New Zealand agricultural scientist, university lecturer and administrator

Sir Malcolm McRae Burns (19 March 1910 - 17 October 1986) was a New Zealand agricultural scientist, university lecturer and administrator.

==Early life, education, and family==
Burns was born in Ashley Bank, North Canterbury, on 19 March 1910, the son of Emily Burns (née Jeffrey) and John Edward Burns. He was educated at Rangiora High School, and then studied at Canterbury University College, graduating Master of Science in 1932. He won a doctoral scholarship to the United Kingdom, and completed a PhD, supervised by Albert William Borthwick and William Gammie Ogg, at the University of Aberdeen in 1934; the title of his thesis was A study of soil conditions and vegetation in certain selected areas of northeast Scotland with a view to their economic development. He then spent two years as a research fellow at Cornell University in upstate New York under the auspices of a Commonwealth Fund fellowship, during which time he met and married Ruth Alvina Waugh. The couple went on to have three children, including zoologist Carolyn Burns.

==Academic career==
Returning to New Zealand, Burns spent a short period as a plant physiologist at the Department of Scientific and Industrial Research, before joining Canterbury Agricultural College in 1937 as a lecturer. After World War II, he led the revival of Association of University Staff of New Zealand (later Association of Staff in Tertiary Education, now the Tertiary Education Union). In 1952, he became director of the college, and in 1962, the institution was renamed Lincoln College, and Burns's title changed to principal.

Burns retired from Lincoln in 1974, and his legacy is that he gave it its strong research focus, which has gained international recognition. In the same year, he was awarded an honorary doctorate of science (DSc) from the University of Canterbury.

==Honours and awards==
In 1953, Burns was awarded the Queen Elizabeth II Coronation Medal, and in 1977 he received the Queen Elizabeth II Silver Jubilee Medal. In the 1959 New Year Honours, Burns was appointed a Commander of the Order of the British Empire. He was promoted to Knight Commander of the same order, for outstanding services to the community, in the 1972 Queen's Birthday Honours.
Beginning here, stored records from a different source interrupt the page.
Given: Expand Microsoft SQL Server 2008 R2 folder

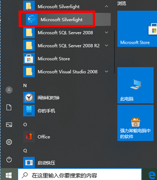Looking at the screenshot, I should pyautogui.click(x=106, y=45).
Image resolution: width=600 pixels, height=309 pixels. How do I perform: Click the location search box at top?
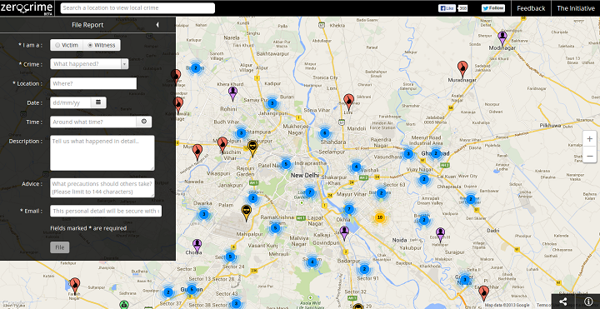[138, 8]
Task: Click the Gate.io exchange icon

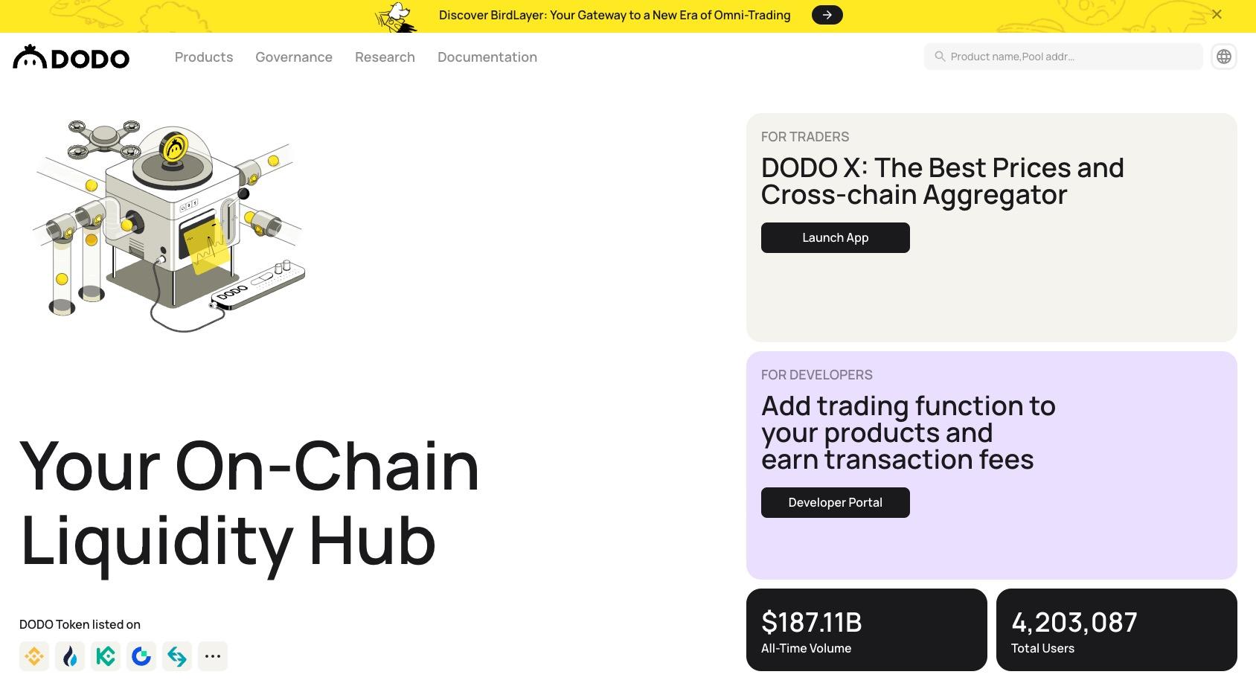Action: coord(141,656)
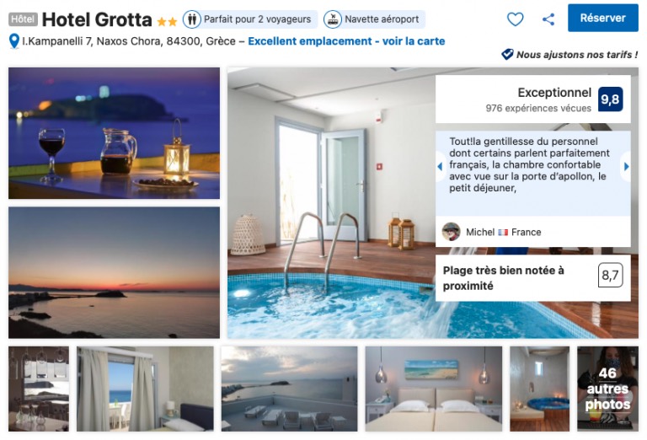Image resolution: width=647 pixels, height=440 pixels.
Task: Click the 9,8 review score badge
Action: 610,99
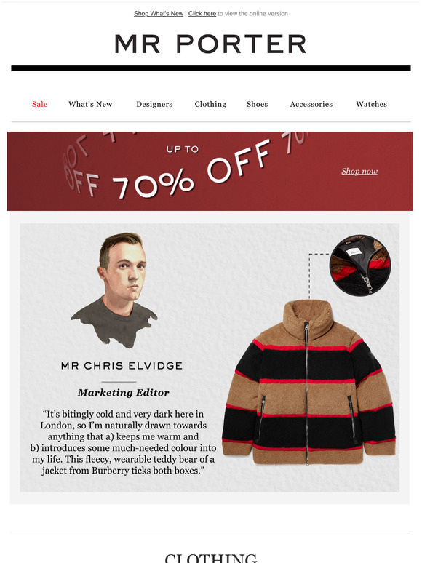Browse the Shoes category
Image resolution: width=422 pixels, height=563 pixels.
pos(257,104)
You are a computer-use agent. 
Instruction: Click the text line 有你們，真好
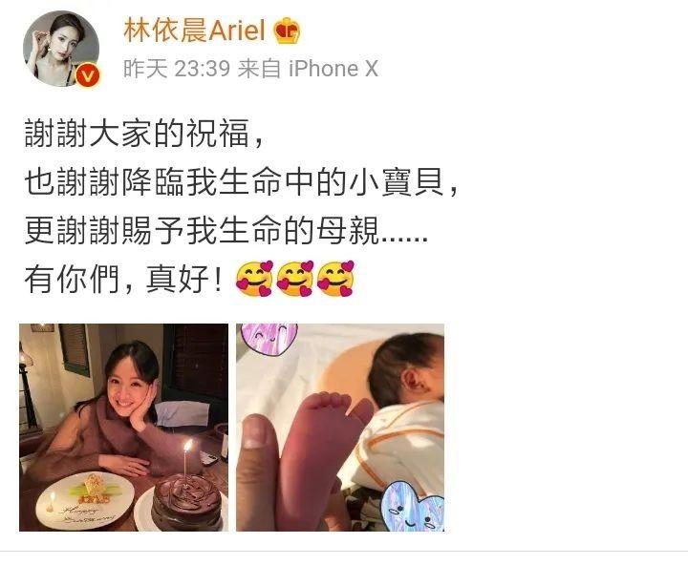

Burns was elected a Fellow of the Royal Society of New Zealand in 1963. He was also a Fellow of the New Zealand Institute of Chemistry, the New Zealand Institute of Agricultural Science, and the American Association for the Advancement of Science.

==Death and legacy==
Burns retired to Christchurch, where he died on 17 October 1986. Lincoln became an independent university in 1990; the Burns Wing on Lincoln's campus commemorates him.